━━ DATASET CONTENT

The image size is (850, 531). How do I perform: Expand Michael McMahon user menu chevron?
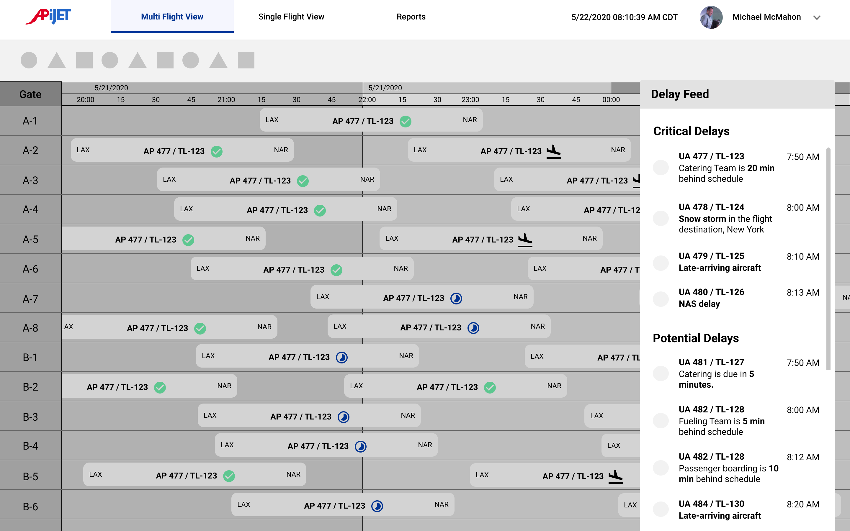(817, 18)
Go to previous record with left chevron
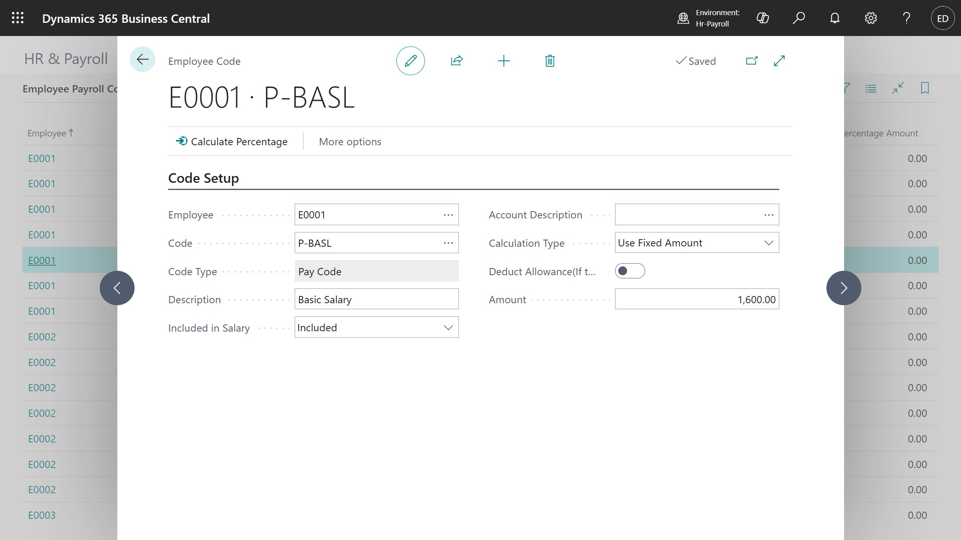Image resolution: width=961 pixels, height=540 pixels. [117, 288]
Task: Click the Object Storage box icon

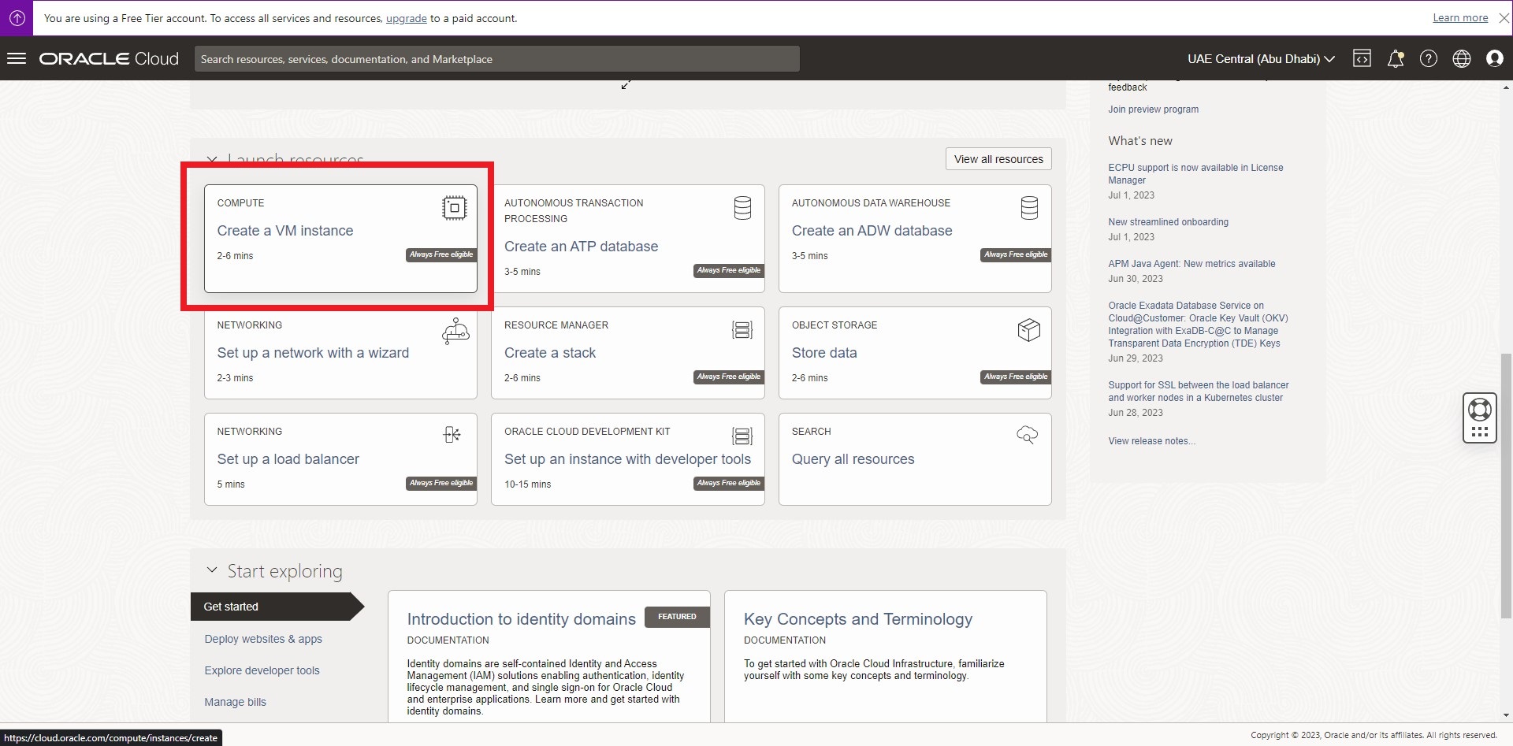Action: 1028,329
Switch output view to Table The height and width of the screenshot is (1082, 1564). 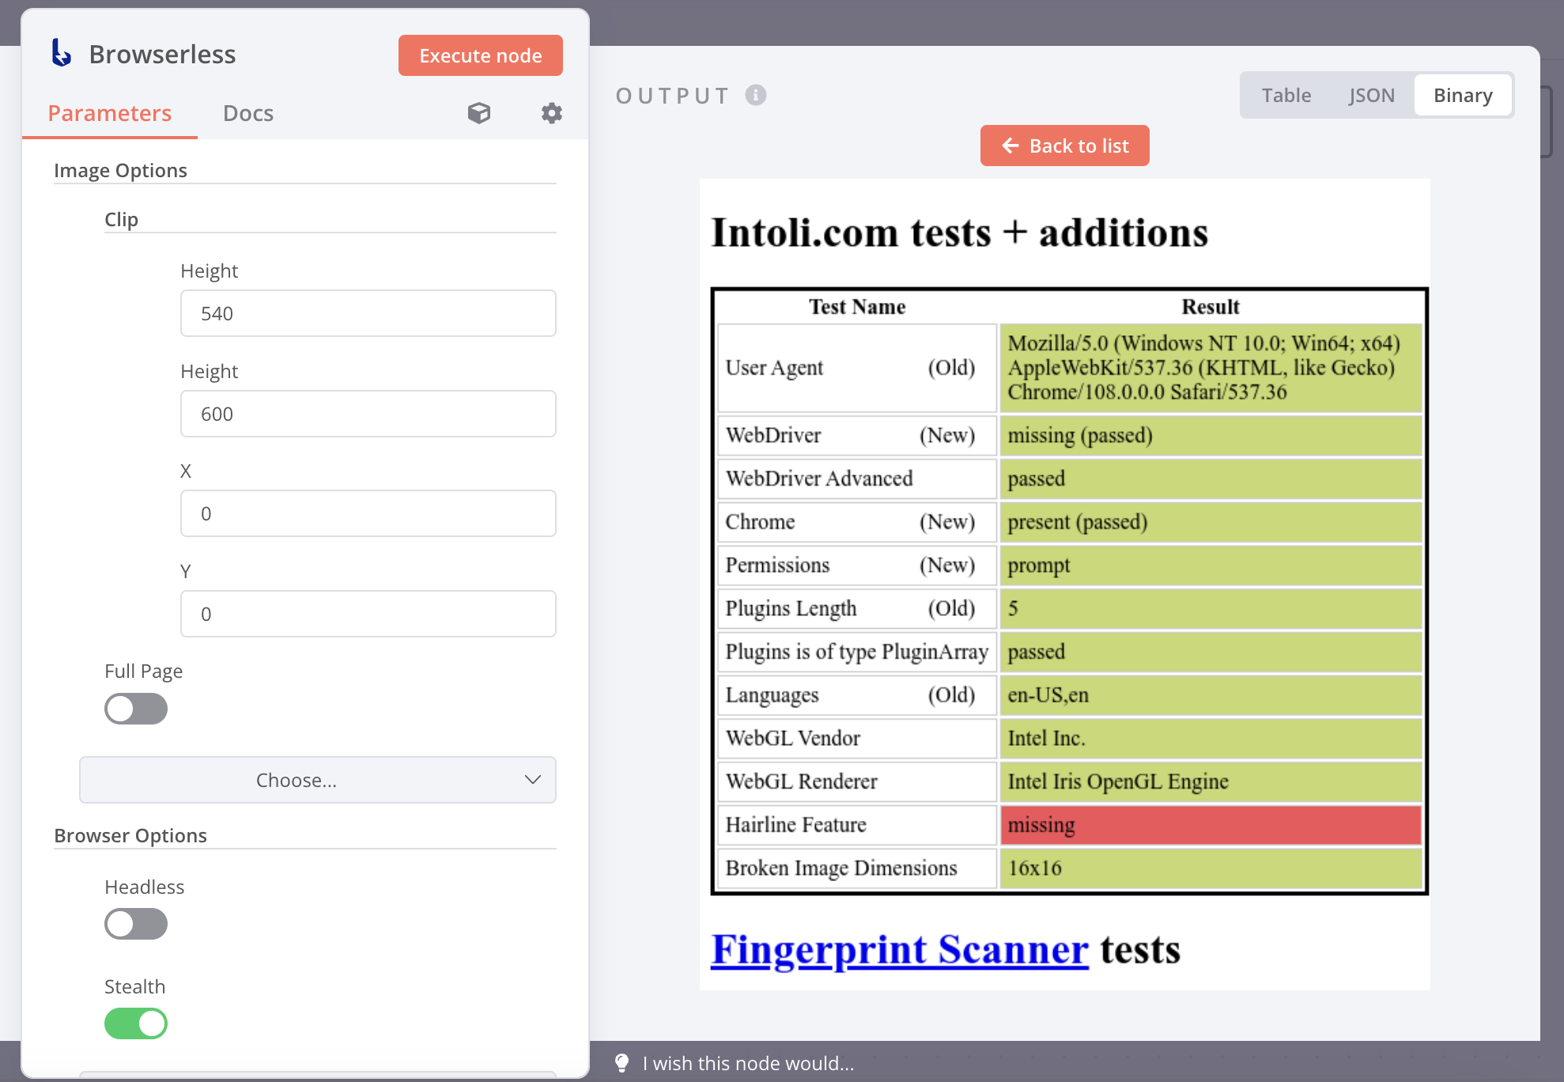(1286, 96)
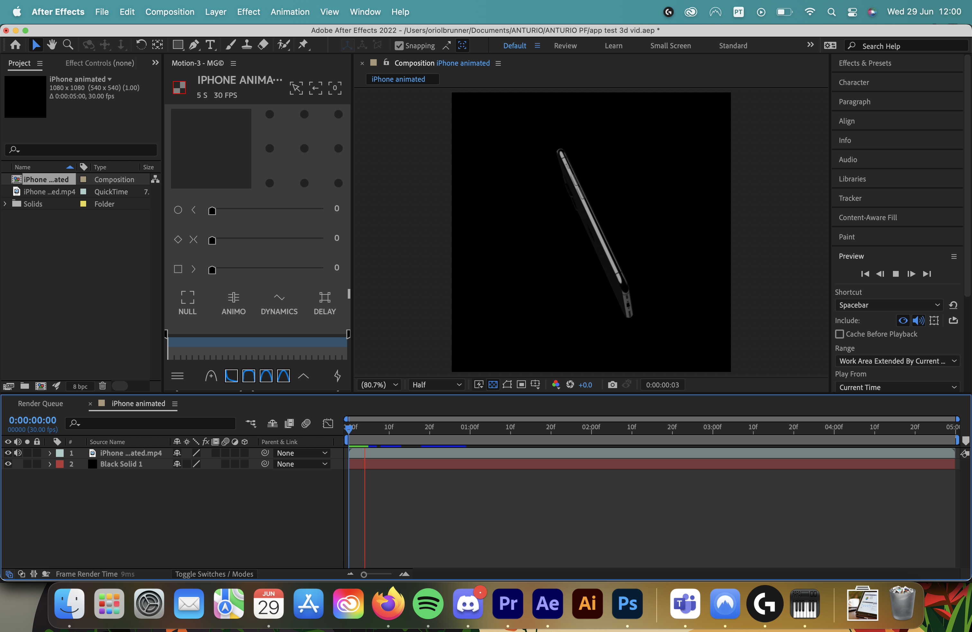Switch to the Render Queue tab
Image resolution: width=972 pixels, height=632 pixels.
click(41, 403)
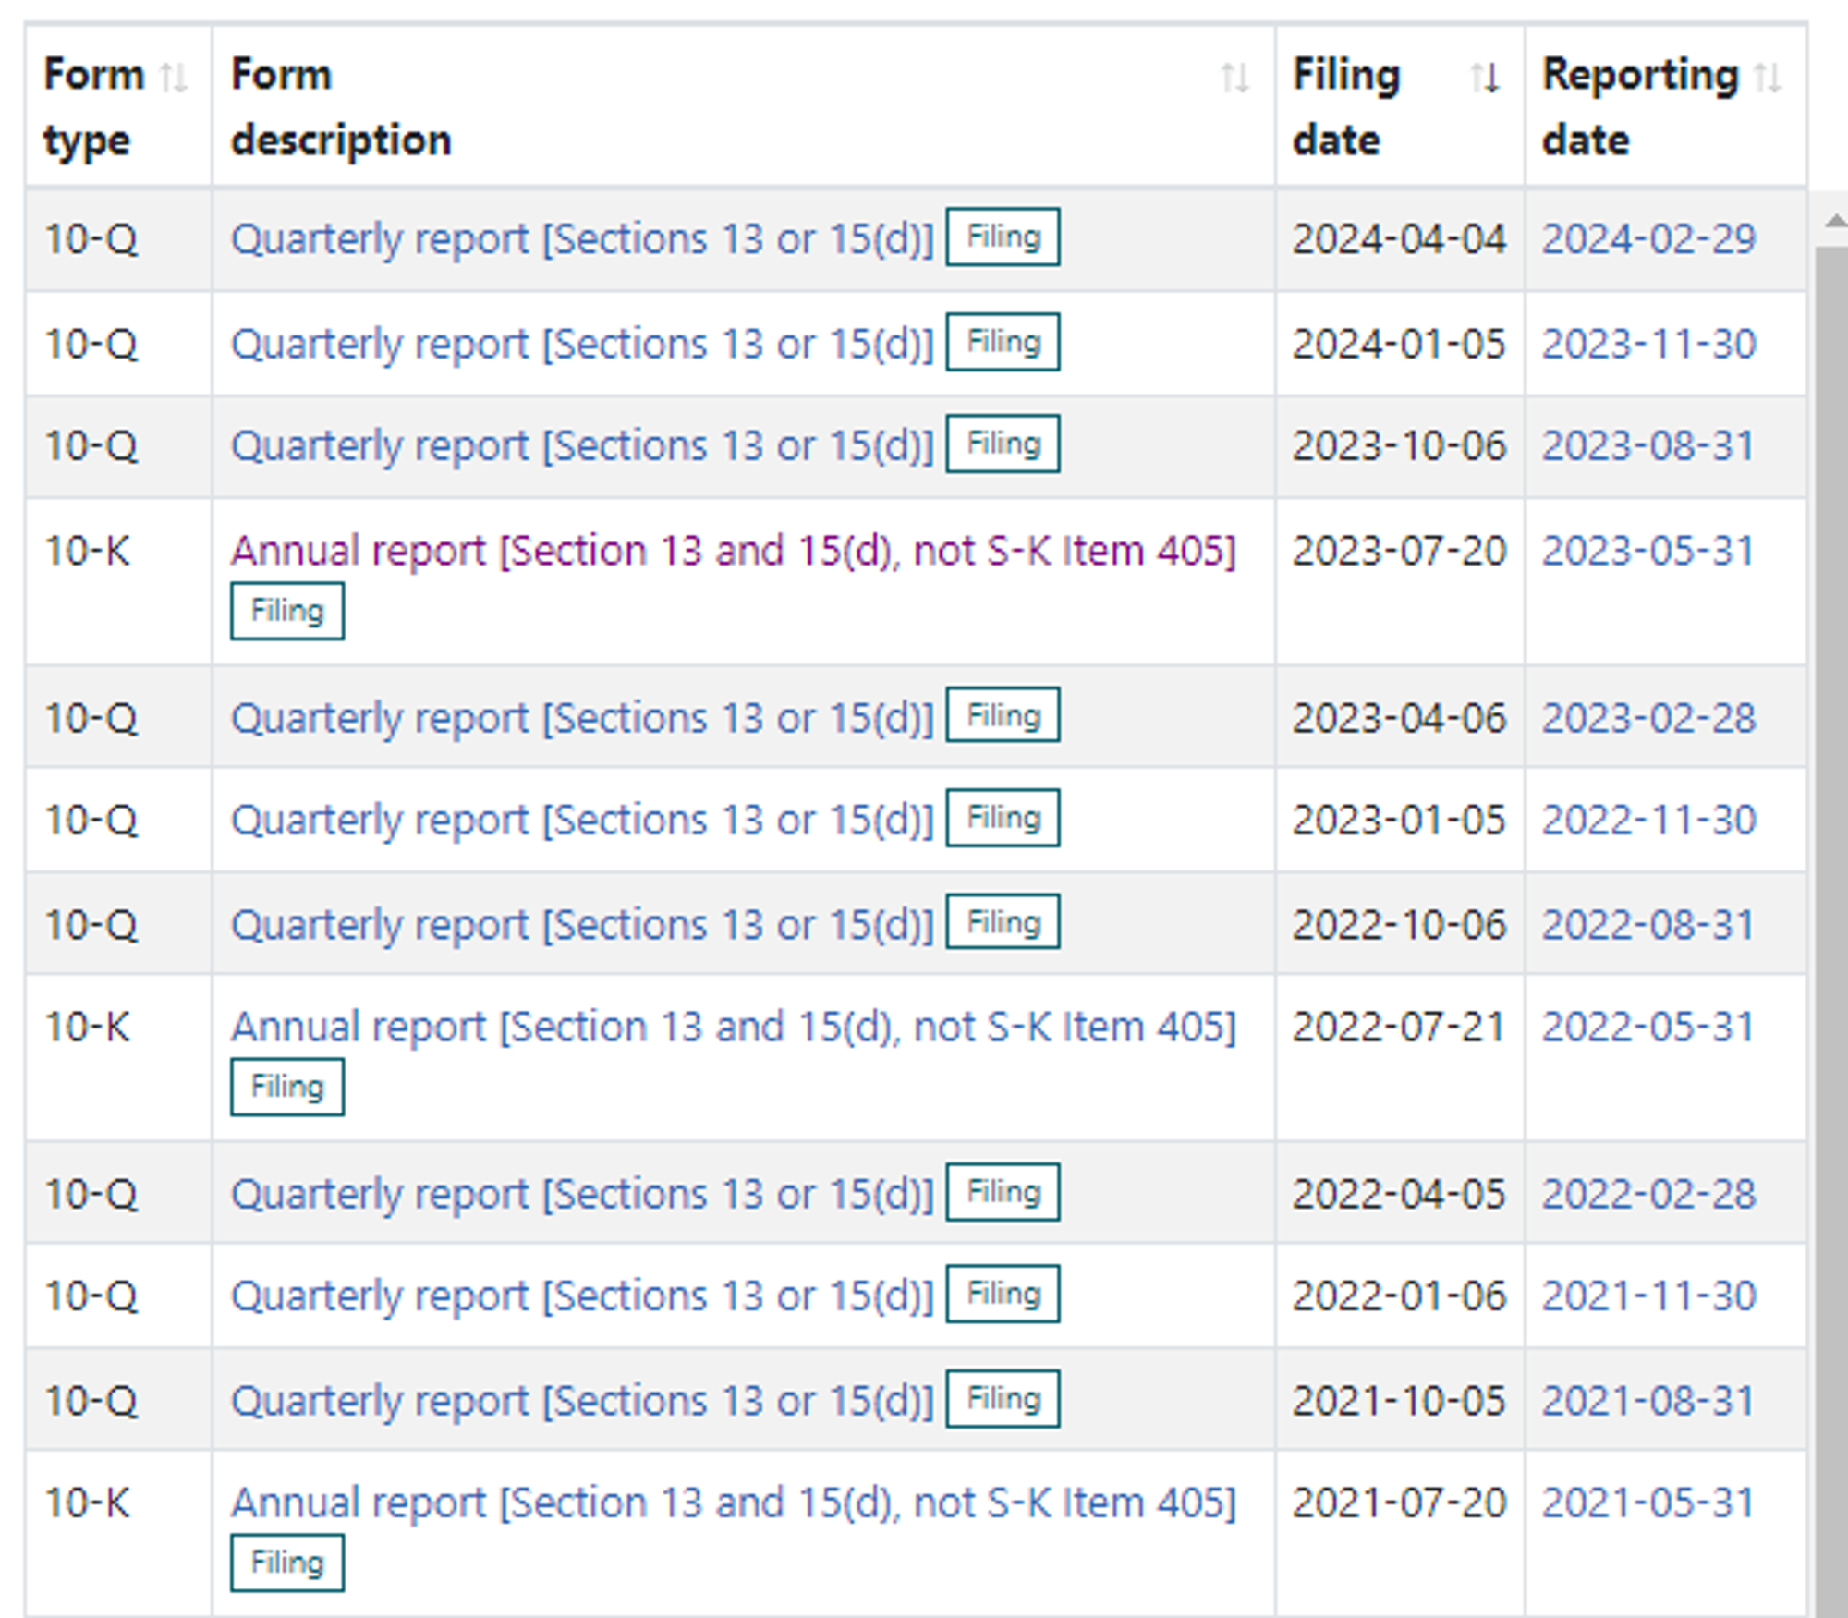Open Filing badge for 2021-07-20 10-K
Screen dimensions: 1848x1618
(287, 1563)
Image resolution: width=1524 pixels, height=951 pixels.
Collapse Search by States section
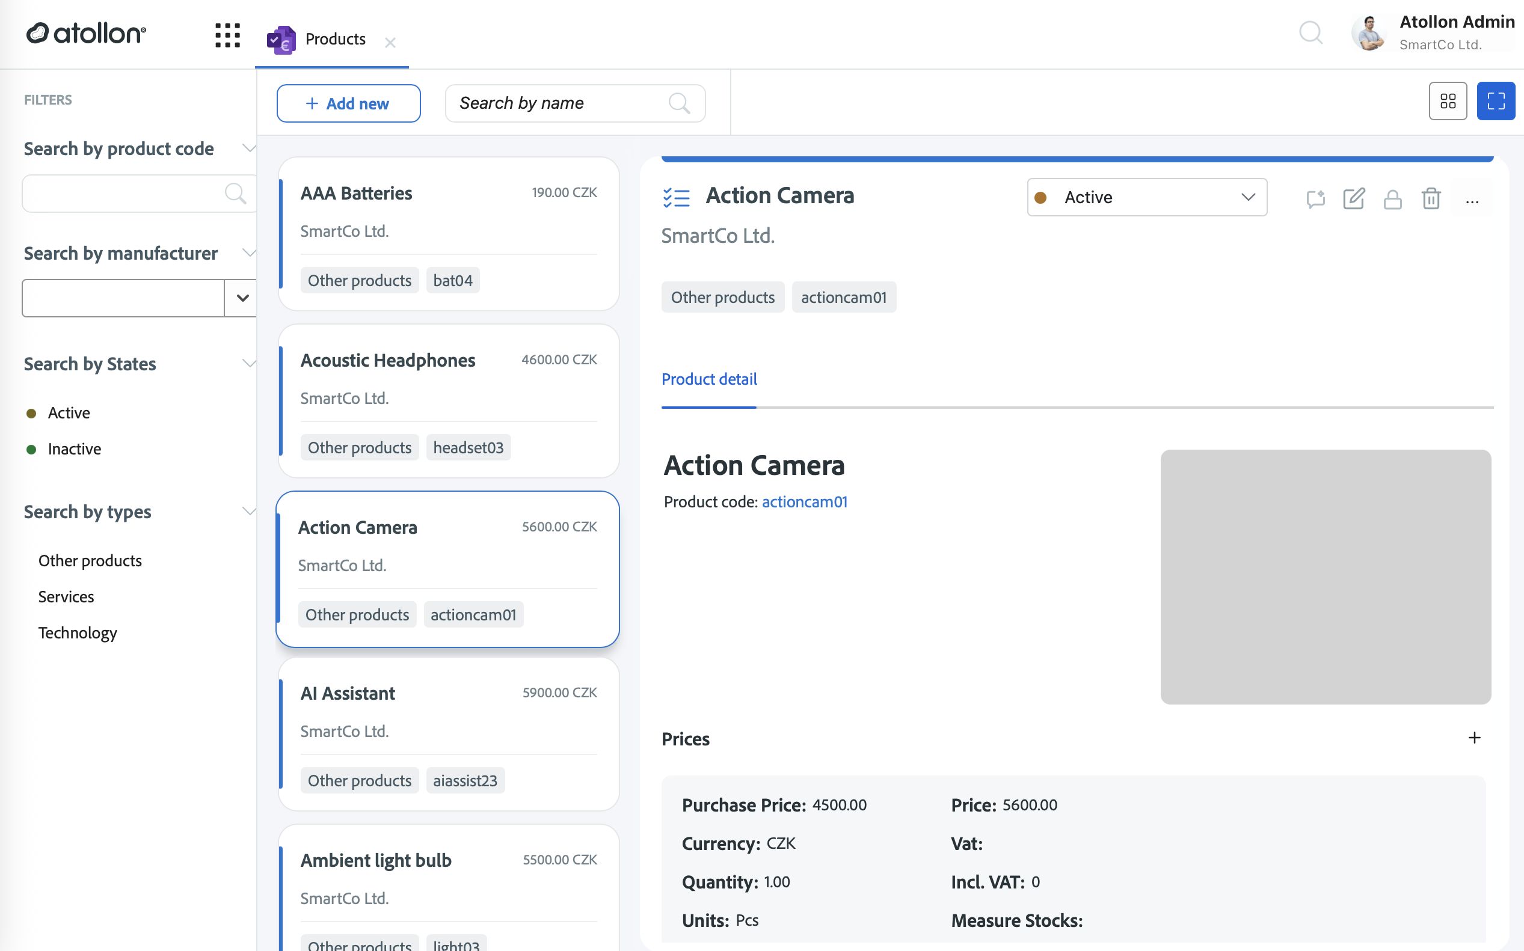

━━━━

• **EXERCISE INSTRUCTIONS**: The copy must begin with the line containing "Image resolution: width=1524", end with the last line of the material, match each line exactly, and hold no pictures.

• **EXPECTED OUTPUT**:
Image resolution: width=1524 pixels, height=951 pixels.
Collapse Search by States section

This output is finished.